Mortgages: magnifying glass on new customers
For the pure mortgage part, the partner of International Financial Analysts (AFI), José Manuel Amor, rules out scares, even though the Euribor climbs 50 basis points. “Obviously it would be a small shock for mortgages,” he admits, to specify: “a good part of the mortgages are at a fixed rate, then we have people with a fairly positive employment situation and house prices have been rising, then you have a situation where there is positive mortgage equity and home value, then the probability that they will default is much lower.” Where would be the problem? “As always, in the last entrants to the labor market, those who enter with higher loans in relation to the value of the house or with the most precarious work”, he concludes.
The end of ICO deficiencies, decisive
The financial sector sees the arrival of the second quarter of the year as key to knowing what path the extraordinary provisions made in 2020 will take to deal with future defaults left by the pandemic.

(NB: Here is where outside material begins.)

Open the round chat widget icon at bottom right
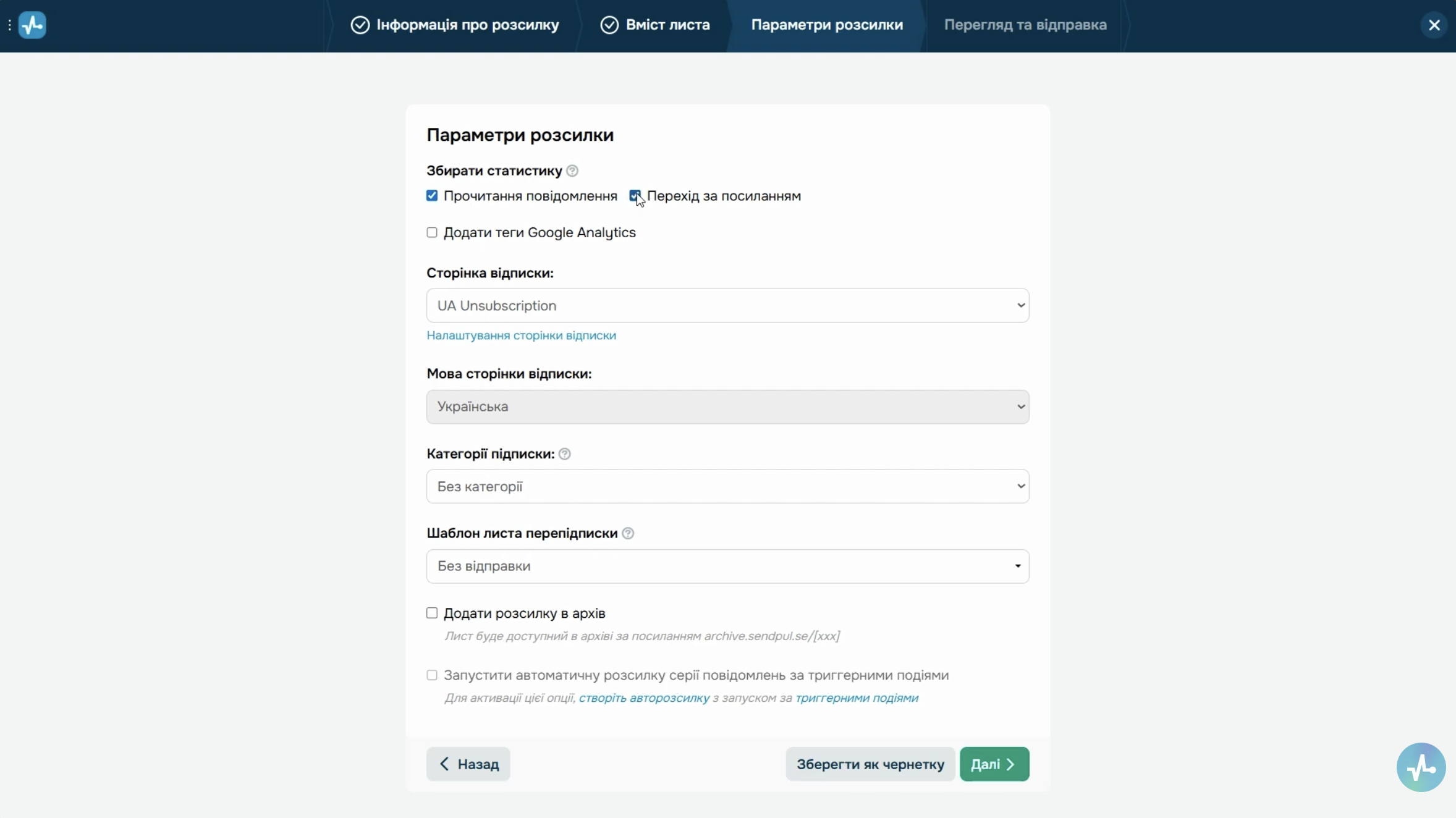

At the moment, groups with an international presence, such as Santander and Sabadell, have lowered the piggy bank in foreign subsidiaries due to the progress of the economy, but in the case of Spain, the group of entities will wait to know the payment capacity of the clients who requested credits guaranteed by the ICO once the grace periods end, the bulk of which, around 80%, will be between April and June. The bank has a piggy bank close to 100,000 million euros to deal with defaults, of which 40% are intended to cover losses from non-performing loans. If the delinquency remains manageable, it will release part, breathing oxygen into the results.